Quote word for word the portion of the marble-drawing discussion below, starting at "There is no" and ending at "of a color.".

Start of DOCUMENT SEGMENT

What you are saying is right for the best case. However, in order to be certain, worst case has to be considered.

It should b R+G+B and then again R+G+B and then on 7th draw,he might pick either of R/G/B thus satisfying our condition.

The answer is 7.

There is no way we can have 7 marbles without picking at least 3 of the same color, infact we cannot write 7 as the combination of only 2 marbles of the same color:

\(2G+2B+2R+1?=7\) marbles

The last one that is missing must be G or B or R so we have at LEAST 3 of a color.

Took a while to understand the question. But here's a simplified version of the question stem for those who are struggling to understand why 17 is not the correct answer.

The question simply asks after how many tries when will the student have atleast three marbles of the same colour.
If he is lucky then he can pick 3 of same colour (red, green or black) in the first three tries. This is the best case.

In the worst case, he draws them in the below order:

RRGGBBR (on the 7th he picks a red making it atleast three of same colour)
Likewise, there can be several other orders in which he may draw them i.e. GGBBRRG, BBRRGGB, BRBRGGB, BRGBGRB and so on.

End of DOCUMENT SEGMENT
Start of SUPPLIED INFORMATION

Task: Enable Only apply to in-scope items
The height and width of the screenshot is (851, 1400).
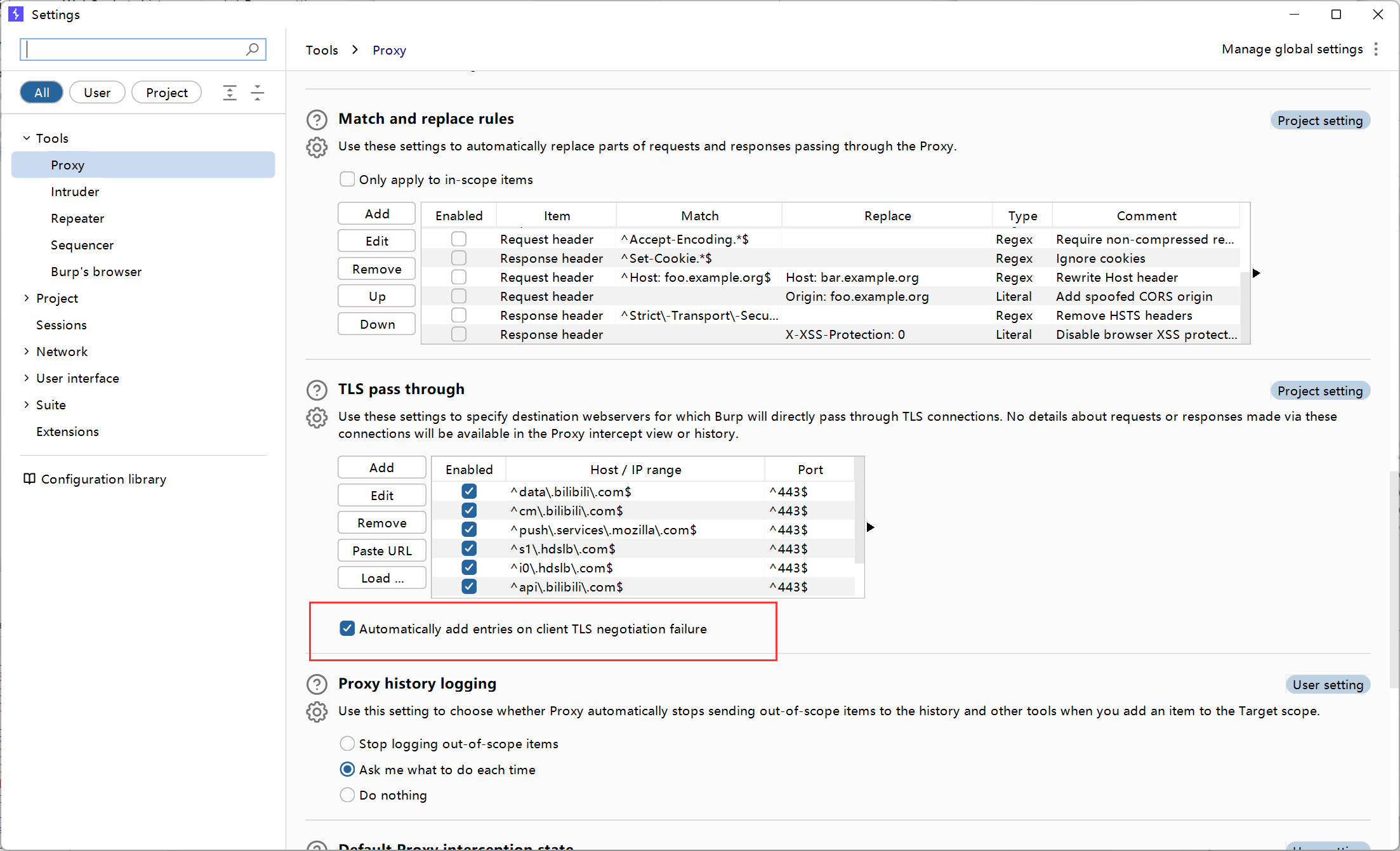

End of SUPPLIED INFORMATION
Start of SUPPLIED INFORMATION

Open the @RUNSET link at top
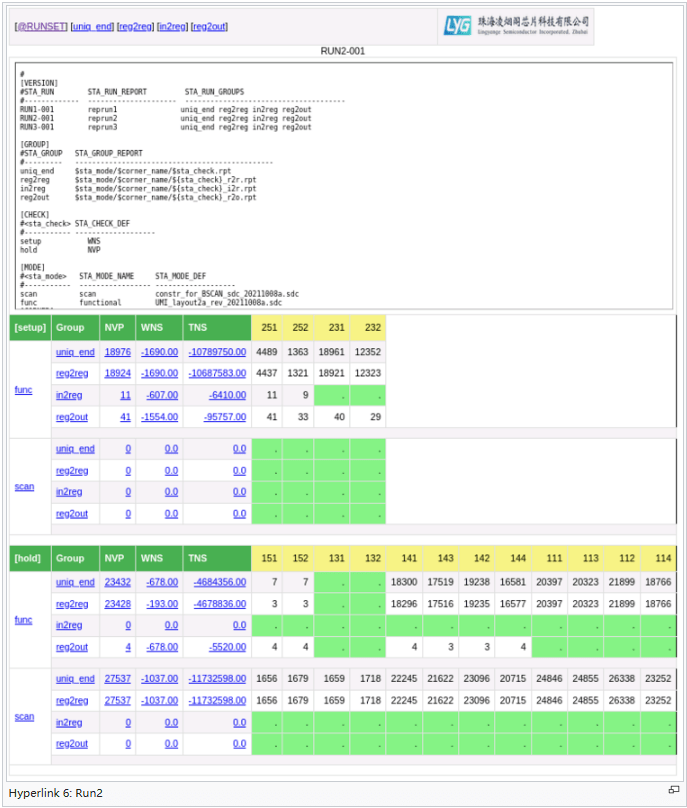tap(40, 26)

End of SUPPLIED INFORMATION
Start of SUPPLIED INFORMATION

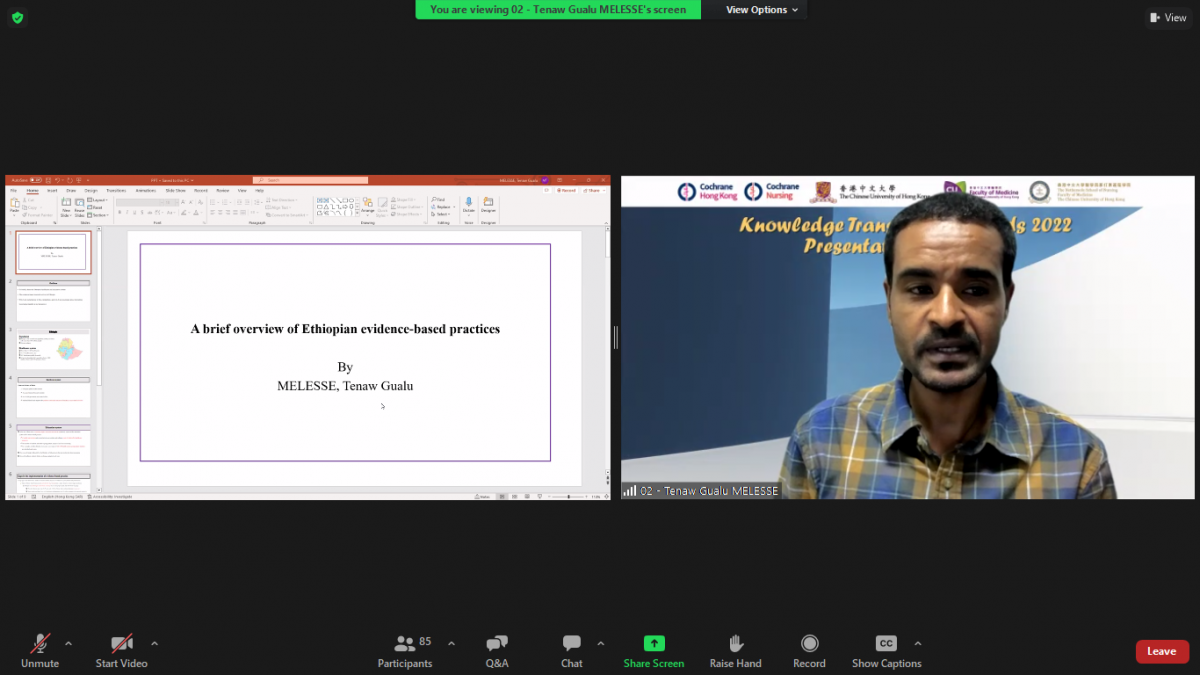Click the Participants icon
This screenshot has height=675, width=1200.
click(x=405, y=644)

End of SUPPLIED INFORMATION

- OUTPUT FOR THIS TASK:
There is no way we can have 7 marbles without picking at least 3 of the same color, infact we cannot write 7 as the combination of only 2 marbles of the same color:

\(2G+2B+2R+1?=7\) marbles

The last one that is missing must be G or B or R so we have at LEAST 3 of a color.